## INSTRUCTIONS FOR THE TASK
With the pictures removed, write out the full listing below exactly.
----
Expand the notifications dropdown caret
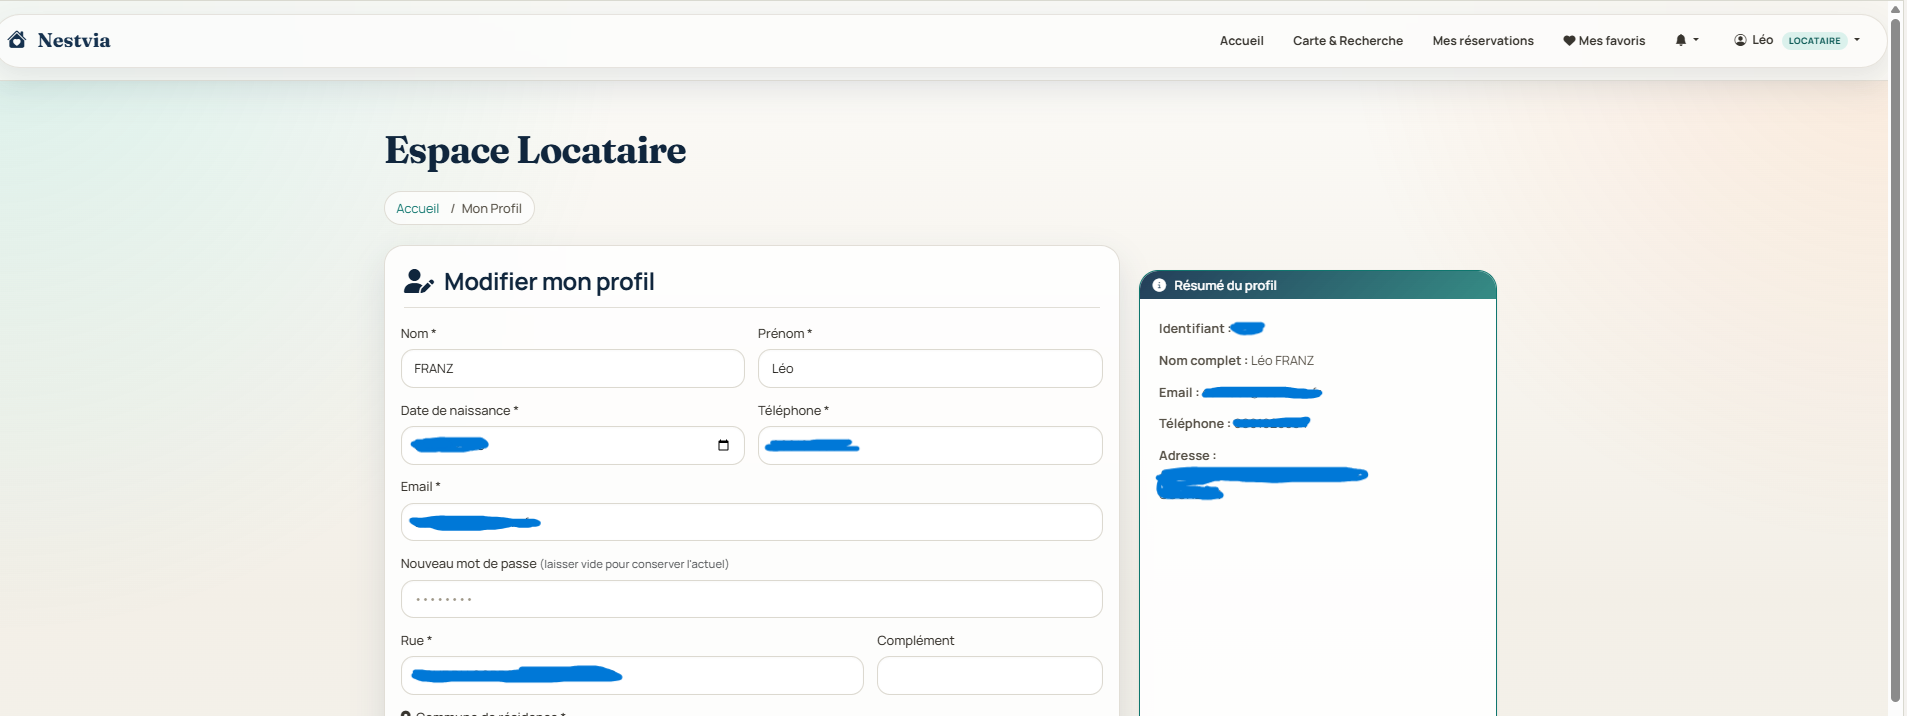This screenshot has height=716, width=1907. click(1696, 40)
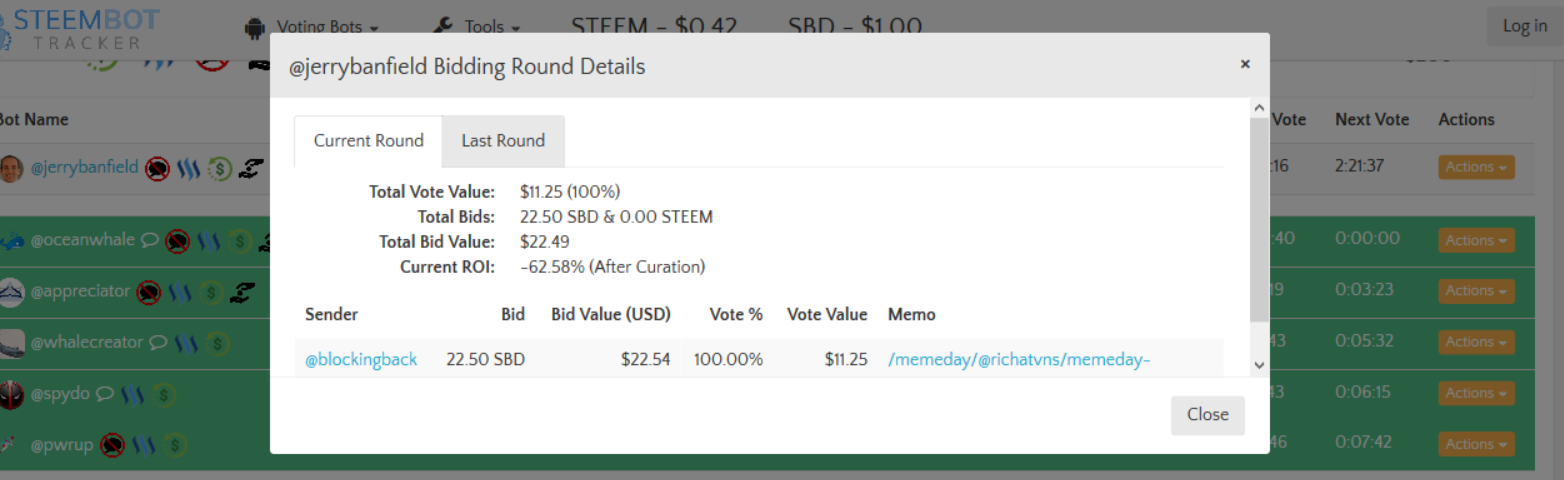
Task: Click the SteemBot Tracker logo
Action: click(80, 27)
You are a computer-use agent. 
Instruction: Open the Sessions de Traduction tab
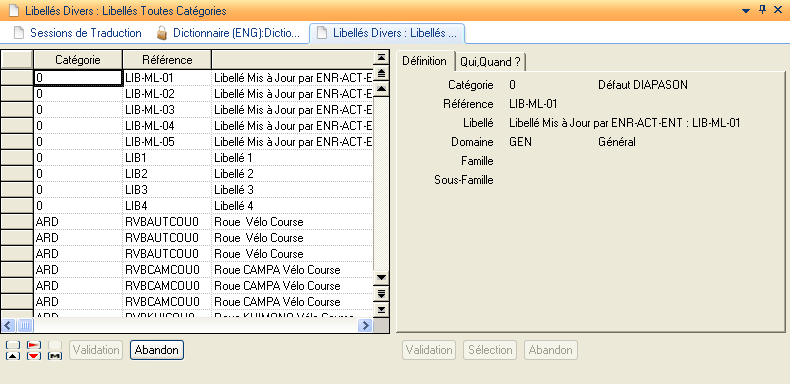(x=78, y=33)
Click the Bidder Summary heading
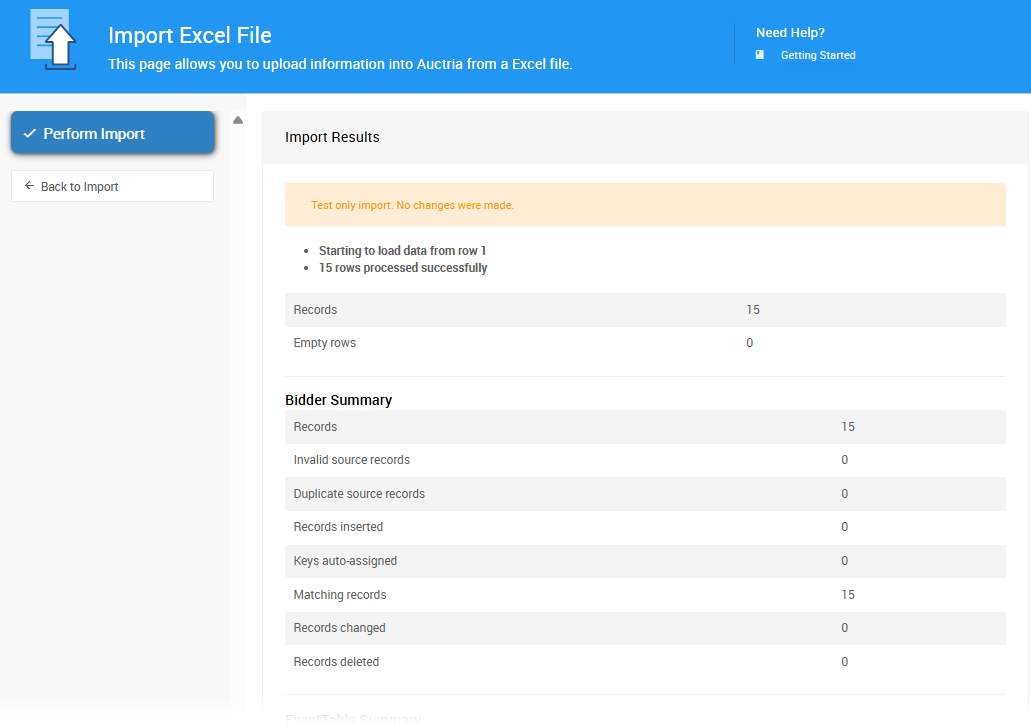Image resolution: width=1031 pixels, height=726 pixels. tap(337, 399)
----
## SOLUTION FOR THIS TASK
Expand the notifications dropdown caret
This screenshot has height=716, width=1907. click(1696, 40)
Task: Click the SteemBot Tracker logo
Action: click(80, 27)
You are a computer-use agent. 
Instruction: Open the Sessions de Traduction tab
(x=78, y=33)
Click the Bidder Summary heading
Image resolution: width=1031 pixels, height=726 pixels. tap(337, 399)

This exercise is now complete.